ACTION ITEM:
Pull every line that includes the word "accomplish" from the data.

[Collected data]
══════

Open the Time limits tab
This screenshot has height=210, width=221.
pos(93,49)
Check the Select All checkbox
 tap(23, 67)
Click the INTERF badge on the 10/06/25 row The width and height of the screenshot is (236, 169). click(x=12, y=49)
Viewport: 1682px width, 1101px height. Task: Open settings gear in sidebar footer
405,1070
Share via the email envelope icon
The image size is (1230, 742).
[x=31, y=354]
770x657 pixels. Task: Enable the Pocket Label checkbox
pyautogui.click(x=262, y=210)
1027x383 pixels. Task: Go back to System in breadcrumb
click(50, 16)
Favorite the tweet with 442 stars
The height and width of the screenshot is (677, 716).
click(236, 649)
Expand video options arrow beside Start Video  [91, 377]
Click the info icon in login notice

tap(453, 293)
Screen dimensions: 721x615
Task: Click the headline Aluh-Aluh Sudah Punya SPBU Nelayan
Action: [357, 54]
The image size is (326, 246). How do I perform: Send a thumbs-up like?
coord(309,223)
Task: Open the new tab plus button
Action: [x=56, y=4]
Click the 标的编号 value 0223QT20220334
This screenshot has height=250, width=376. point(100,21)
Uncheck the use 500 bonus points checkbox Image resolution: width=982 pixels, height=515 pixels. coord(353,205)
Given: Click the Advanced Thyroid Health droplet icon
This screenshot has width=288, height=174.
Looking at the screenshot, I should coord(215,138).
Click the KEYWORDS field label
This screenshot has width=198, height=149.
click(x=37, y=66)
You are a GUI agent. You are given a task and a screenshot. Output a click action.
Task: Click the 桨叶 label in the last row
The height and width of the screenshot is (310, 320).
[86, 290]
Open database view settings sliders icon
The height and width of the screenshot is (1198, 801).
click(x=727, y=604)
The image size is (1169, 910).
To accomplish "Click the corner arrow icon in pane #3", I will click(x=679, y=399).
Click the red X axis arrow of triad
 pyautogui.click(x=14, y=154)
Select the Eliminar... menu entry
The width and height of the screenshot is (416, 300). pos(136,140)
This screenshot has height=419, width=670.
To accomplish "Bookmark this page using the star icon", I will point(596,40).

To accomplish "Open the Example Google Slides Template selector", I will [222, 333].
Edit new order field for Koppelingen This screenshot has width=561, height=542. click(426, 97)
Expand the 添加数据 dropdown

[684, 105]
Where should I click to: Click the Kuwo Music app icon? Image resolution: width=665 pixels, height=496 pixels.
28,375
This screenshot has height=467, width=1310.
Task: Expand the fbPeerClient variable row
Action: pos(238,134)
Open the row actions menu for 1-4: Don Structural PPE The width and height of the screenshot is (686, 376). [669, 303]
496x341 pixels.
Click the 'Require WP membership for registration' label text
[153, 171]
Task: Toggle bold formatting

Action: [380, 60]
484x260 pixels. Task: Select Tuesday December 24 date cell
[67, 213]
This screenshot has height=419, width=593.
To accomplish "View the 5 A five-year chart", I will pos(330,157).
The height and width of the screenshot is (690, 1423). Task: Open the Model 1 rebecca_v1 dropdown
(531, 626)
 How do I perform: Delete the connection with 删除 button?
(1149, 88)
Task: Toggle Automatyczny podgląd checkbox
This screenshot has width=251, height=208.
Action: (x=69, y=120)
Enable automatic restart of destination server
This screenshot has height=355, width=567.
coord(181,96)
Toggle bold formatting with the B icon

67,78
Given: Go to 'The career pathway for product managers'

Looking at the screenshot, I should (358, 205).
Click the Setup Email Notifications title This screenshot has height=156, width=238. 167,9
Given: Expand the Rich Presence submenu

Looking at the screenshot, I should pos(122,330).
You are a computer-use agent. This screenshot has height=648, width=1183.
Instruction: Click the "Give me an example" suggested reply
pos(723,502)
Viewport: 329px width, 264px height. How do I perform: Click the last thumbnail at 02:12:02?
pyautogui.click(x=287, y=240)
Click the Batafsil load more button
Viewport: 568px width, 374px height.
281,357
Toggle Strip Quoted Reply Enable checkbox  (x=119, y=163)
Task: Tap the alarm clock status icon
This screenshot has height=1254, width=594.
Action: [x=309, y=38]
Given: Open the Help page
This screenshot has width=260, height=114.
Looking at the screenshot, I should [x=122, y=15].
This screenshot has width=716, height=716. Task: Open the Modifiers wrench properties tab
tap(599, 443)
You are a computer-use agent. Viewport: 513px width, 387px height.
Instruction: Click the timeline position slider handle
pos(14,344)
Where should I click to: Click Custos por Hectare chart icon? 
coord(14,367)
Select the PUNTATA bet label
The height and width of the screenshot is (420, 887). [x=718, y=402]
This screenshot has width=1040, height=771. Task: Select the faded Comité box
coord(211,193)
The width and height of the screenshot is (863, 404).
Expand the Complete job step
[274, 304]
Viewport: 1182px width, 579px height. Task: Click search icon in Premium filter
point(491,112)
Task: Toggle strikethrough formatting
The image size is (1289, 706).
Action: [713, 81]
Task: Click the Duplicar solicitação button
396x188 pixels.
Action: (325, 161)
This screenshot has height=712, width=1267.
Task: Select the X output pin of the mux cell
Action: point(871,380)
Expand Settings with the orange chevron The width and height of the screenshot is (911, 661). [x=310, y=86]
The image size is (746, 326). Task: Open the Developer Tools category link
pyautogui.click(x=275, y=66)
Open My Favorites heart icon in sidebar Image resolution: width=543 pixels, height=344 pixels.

══════

REPLY TO THE EXERCISE:
To accomplish "Click the corner arrow icon in pane #3", I will click(x=679, y=399).
To accomplish "Bookmark this page using the star icon", I will point(596,40).
To accomplish "Open the Example Google Slides Template selector", I will [222, 333].
To accomplish "View the 5 A five-year chart", I will pos(330,157).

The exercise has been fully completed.